**Work request A**. In the JHipster issue, list every key in the .yo-rc.json configuration whose value is the boolean false.
**Work request B**. Reproduce verbatim the passage of the JHipster issue from "Java(TM) SE Runtime" to "2.21.0 (Apple Git-120)".

(Beginning of Source document)

Generator-jhipster: All hashcode methods return 31

Created on 16 Jul 2019  ·  19Comments  ·  Source: jhipster/generator-jhipster

Overview of the issue

All hashcode methods on generated entities return 31.

Motivation for or Use Case

yeah...

Reproduce the error

just generate a project.

Related issues
Suggest a Fix

JHipster Version(s)
[email protected] /Users/orirabi/git-repos/dummy/clean-gen
└── [email protected] 

##### **JHipster configuration, a `.yo-rc.json` file generated in the root folder**
.yo-rc.json file
{
  "generator-jhipster": {
    "promptValues": {
      "packageName": "com.mycompany.myapp"
    },
    "jhipsterVersion": "6.1.2",
    "applicationType": "monolith",
    "baseName": "jhipster",
    "packageName": "com.mycompany.myapp",
    "packageFolder": "com/mycompany/myapp",
    "serverPort": "8080",
    "authenticationType": "jwt",
    "cacheProvider": "no",
    "websocket": false,
    "databaseType": "sql",
    "devDatabaseType": "mysql",
    "prodDatabaseType": "mysql",
    "searchEngine": false,
    "messageBroker": false,
    "serviceDiscoveryType": false,
    "buildTool": "gradle",
    "enableSwaggerCodegen": false,
    "jwtSecretKey": "bXktc2VjcmV0LXRva2VuLXRvLWNoYW5nZS1pbi1wcm9kdWN0aW9uLWFuZC10by1rZWVwLWluLWEtc2VjdXJlLXBsYWNl",
    "useSass": true,
    "clientPackageManager": "npm",
    "skipClient": true,
    "testFrameworks": [],
    "jhiPrefix": "jhi",
    "entitySuffix": "",
    "dtoSuffix": "DTO",
    "otherModules": [],
    "enableTranslation": false,
    "enableHibernateCache": false
  }
}

JDL for the Entity configuration(s) entityName.json files generated in the .jhipster directory


JDL entity definitions

entity Book {
  name String
}
paginate Book with pagination
service Book with serviceClass
filter Book

Environment and Tools

java version "1.8.0_181"
Java(TM) SE Runtime Environment (build 1.8.0_181-b13)
Java HotSpot(TM) 64-Bit Server VM (build 25.181-b13, mixed mode)

git version 2.21.0 (Apple Git-120)

node: v8.12.0

npm: 6.4.1

Docker version 18.09.2, build 6247962

docker-compose version 1.23.2, build 1110ad01

Browsers and Operating System

Irrelevant.

(End of Source document)
(Beginning of Source data)

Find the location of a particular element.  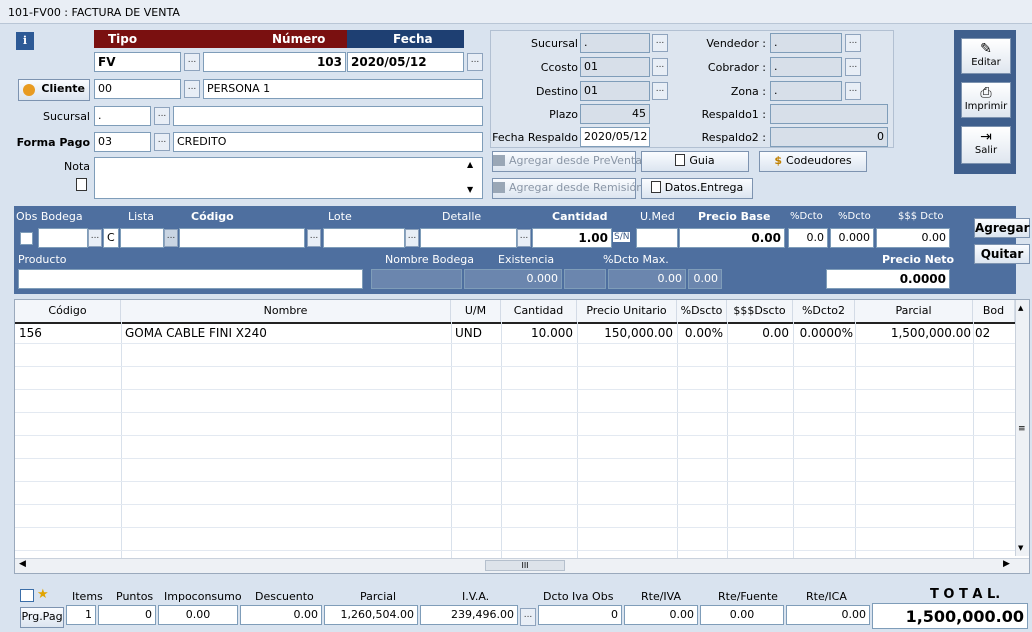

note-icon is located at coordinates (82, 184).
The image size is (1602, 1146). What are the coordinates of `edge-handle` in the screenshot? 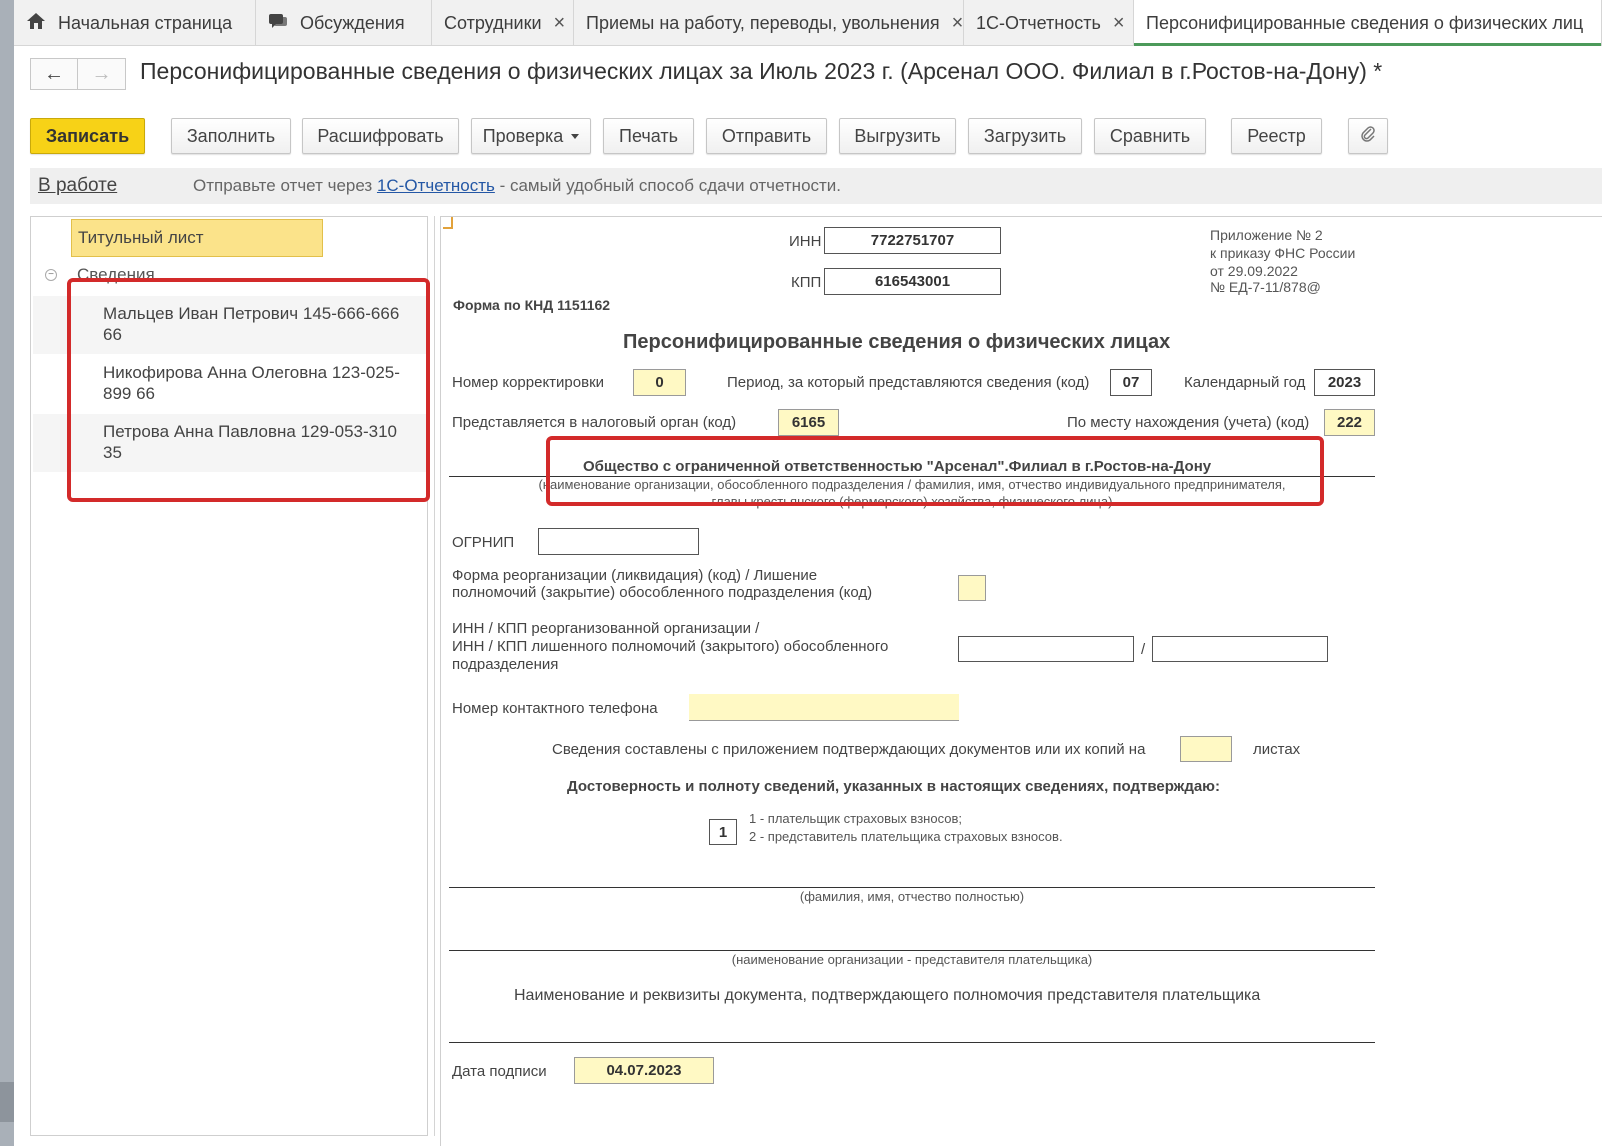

(End of Source data)

**Task response A**. websocket, searchEngine, messageBroker, serviceDiscoveryType, enableSwaggerCodegen, enableTranslation, enableHibernateCache

**Task response B**.
Java(TM) SE Runtime Environment (build 1.8.0_181-b13)
Java HotSpot(TM) 64-Bit Server VM (build 25.181-b13, mixed mode)

git version 2.21.0 (Apple Git-120)